Autrement... : Partie 2 - Nicolas

Jordan venait de finir sa petite balade de la semaine dans le centre-ville. C'était devenu une habitude, un moyen de voir du monde et de parler un peu d'autre chose que de magie. C'était toutefois devenu plus dur de passer incognito depuis que les média avaient passé son visage ainsi que celui de ses camarades pendant près de deux mois au premier plan de leurs journaux. Aussi fallait-il trouver un moment où la ville ne ressemblait pas à une jungle infâme.

Il commençait à y avoir du monde dans la rue. Beaucoup d'entre eux se retournaient sur son passage. Il y voyait un certain nombre de réactions différentes : la curiosité, un certain intérêt malsain parfois, de la moquerie ou de la peur.

Il regarda sa montre, plus par réflexe que par réelle utilité, ses pouvoirs auraient facilement pu être plus précis. L'objet indiquait 17h18. Jordan ne croyait plus au hasard et perçut cela comme un augure. Il leva les yeux. A sa gauche se dressait une large place qui servait de parking et à sa droite un palais de justice high-tech qui avait la fâcheuse tendance à partir en morceaux. En face de lui, le nouveau théâtre néo-gothique aux larges baies de verre, brillait sous le ciel morne. Le tout était un peu lugubre vu le temps couvert.

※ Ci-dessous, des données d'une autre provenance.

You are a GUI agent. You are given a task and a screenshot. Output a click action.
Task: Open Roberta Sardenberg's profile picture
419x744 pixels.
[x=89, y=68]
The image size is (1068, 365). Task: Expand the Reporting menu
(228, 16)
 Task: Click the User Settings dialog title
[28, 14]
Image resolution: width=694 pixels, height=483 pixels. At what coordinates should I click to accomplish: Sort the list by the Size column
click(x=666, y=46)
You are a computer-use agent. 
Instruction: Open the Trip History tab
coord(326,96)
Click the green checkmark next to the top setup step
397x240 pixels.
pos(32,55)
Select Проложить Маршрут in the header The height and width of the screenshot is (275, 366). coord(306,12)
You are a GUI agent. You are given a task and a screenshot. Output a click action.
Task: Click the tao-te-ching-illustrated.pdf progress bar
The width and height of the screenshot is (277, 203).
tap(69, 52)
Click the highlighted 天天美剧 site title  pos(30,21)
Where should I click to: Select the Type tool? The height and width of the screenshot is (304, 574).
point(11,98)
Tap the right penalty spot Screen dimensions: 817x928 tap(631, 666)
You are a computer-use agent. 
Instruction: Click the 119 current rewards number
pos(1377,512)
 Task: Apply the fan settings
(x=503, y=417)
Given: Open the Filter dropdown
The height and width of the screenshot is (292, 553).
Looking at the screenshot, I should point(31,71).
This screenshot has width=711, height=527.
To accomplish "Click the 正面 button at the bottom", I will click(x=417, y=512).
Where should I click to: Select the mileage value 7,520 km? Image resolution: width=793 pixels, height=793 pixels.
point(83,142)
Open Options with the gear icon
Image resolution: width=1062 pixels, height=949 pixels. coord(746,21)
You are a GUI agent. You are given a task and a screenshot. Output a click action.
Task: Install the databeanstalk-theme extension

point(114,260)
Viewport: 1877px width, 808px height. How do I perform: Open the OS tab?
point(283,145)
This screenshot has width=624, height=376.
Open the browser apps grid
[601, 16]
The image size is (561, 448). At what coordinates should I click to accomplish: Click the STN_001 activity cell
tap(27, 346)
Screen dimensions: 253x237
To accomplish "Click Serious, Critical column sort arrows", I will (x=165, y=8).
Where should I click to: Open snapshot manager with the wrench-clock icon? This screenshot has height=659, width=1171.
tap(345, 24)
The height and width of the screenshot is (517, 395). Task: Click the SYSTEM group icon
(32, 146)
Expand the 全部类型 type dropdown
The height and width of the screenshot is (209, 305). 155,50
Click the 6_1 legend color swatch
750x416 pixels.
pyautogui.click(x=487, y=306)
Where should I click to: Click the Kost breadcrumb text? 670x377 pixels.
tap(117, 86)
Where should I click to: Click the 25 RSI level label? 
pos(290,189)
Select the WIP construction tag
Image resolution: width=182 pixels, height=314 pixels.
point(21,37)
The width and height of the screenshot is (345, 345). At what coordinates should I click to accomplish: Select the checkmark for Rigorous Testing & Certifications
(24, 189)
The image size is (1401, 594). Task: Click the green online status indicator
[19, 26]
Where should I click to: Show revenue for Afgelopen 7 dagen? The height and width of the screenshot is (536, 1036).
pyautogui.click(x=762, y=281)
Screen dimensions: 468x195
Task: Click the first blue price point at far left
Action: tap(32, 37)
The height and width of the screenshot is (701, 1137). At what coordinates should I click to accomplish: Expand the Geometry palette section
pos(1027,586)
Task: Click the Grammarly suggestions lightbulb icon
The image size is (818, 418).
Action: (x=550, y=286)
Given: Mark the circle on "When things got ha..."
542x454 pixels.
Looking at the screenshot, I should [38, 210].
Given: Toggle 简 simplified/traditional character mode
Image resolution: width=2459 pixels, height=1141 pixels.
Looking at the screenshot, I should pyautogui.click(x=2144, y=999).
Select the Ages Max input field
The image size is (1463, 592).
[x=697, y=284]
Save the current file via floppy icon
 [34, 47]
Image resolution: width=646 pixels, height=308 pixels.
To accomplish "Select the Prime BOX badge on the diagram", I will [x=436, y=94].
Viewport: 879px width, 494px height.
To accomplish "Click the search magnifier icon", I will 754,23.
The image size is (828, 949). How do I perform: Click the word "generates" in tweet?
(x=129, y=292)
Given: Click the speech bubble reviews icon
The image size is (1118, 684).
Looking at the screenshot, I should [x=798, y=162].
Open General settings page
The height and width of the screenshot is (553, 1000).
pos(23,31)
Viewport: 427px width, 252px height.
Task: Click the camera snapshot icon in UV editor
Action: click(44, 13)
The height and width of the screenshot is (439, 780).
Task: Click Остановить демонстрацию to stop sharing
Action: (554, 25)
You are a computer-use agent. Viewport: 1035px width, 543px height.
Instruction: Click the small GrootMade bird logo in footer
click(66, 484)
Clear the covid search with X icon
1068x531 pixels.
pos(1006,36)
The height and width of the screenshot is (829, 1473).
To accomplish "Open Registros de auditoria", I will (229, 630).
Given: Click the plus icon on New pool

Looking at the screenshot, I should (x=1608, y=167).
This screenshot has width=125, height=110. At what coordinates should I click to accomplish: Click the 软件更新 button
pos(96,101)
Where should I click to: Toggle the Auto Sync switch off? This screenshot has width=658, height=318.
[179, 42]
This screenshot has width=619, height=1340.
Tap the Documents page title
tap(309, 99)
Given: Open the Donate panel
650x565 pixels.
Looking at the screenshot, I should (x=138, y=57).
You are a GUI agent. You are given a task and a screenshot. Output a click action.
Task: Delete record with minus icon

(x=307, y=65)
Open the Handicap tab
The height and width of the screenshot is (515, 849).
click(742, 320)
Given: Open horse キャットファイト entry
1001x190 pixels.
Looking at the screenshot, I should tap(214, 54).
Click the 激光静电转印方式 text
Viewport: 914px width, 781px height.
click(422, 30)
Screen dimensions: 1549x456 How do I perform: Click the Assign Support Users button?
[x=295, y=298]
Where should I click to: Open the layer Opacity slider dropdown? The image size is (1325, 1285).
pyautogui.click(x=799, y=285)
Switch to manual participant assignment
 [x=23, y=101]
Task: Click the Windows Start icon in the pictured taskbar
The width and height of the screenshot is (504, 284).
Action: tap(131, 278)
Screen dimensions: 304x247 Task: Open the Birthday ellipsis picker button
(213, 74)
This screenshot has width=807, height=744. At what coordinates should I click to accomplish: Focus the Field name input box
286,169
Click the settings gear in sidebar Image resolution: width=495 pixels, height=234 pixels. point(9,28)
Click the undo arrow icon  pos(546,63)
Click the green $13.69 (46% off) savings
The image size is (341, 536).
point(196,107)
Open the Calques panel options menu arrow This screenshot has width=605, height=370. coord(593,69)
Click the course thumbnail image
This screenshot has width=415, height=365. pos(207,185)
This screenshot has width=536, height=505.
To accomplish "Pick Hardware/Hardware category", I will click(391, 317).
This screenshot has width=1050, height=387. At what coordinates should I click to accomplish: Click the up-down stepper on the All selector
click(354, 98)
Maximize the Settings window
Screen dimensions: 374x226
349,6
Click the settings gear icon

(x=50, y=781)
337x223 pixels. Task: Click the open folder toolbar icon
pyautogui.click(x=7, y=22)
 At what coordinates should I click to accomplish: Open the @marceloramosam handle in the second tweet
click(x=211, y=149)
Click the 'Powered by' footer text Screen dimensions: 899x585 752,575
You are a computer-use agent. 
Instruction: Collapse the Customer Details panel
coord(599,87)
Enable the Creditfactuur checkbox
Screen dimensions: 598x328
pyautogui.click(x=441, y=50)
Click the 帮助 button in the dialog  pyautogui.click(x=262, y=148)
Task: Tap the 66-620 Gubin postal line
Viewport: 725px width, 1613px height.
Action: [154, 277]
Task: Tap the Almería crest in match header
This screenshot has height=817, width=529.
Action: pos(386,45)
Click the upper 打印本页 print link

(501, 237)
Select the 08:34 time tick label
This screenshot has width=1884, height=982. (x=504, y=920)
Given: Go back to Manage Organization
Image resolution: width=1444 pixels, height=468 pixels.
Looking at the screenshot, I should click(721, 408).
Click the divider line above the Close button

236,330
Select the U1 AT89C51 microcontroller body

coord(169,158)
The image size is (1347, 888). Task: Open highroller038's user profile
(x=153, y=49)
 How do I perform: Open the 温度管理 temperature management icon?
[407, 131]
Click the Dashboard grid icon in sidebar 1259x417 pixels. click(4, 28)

Sa vision se focalisa sur un enfant, un jeune garçon d'une douzaine d'années aux cheveux en bataille et au regard électrique mouillé de larmes. Il se trouvait sur le trottoir sur l'autre rive d'une des avenues les plus passantes de la ville. L'esprit de Jordan décoda instantanément les lignes du temps. L'enfant allait relever son col, tourner la tête vers ses voisins, une femme et son fils un peu plus jeune que lui, puis il baisserait les yeux pour regarder ses baskets trouées. Il prendrait ensuite une décision et s'engagerait sur la chaussée. Il s'arrêterait au milieu. Une grosse voiture rouge, type 4x4, glisserait sur l'asphalte humide pour finir sa course dans les vitres du théâtre, entraînant son corps brisé sur les marches de marbre à plusieurs mètres de l'impact.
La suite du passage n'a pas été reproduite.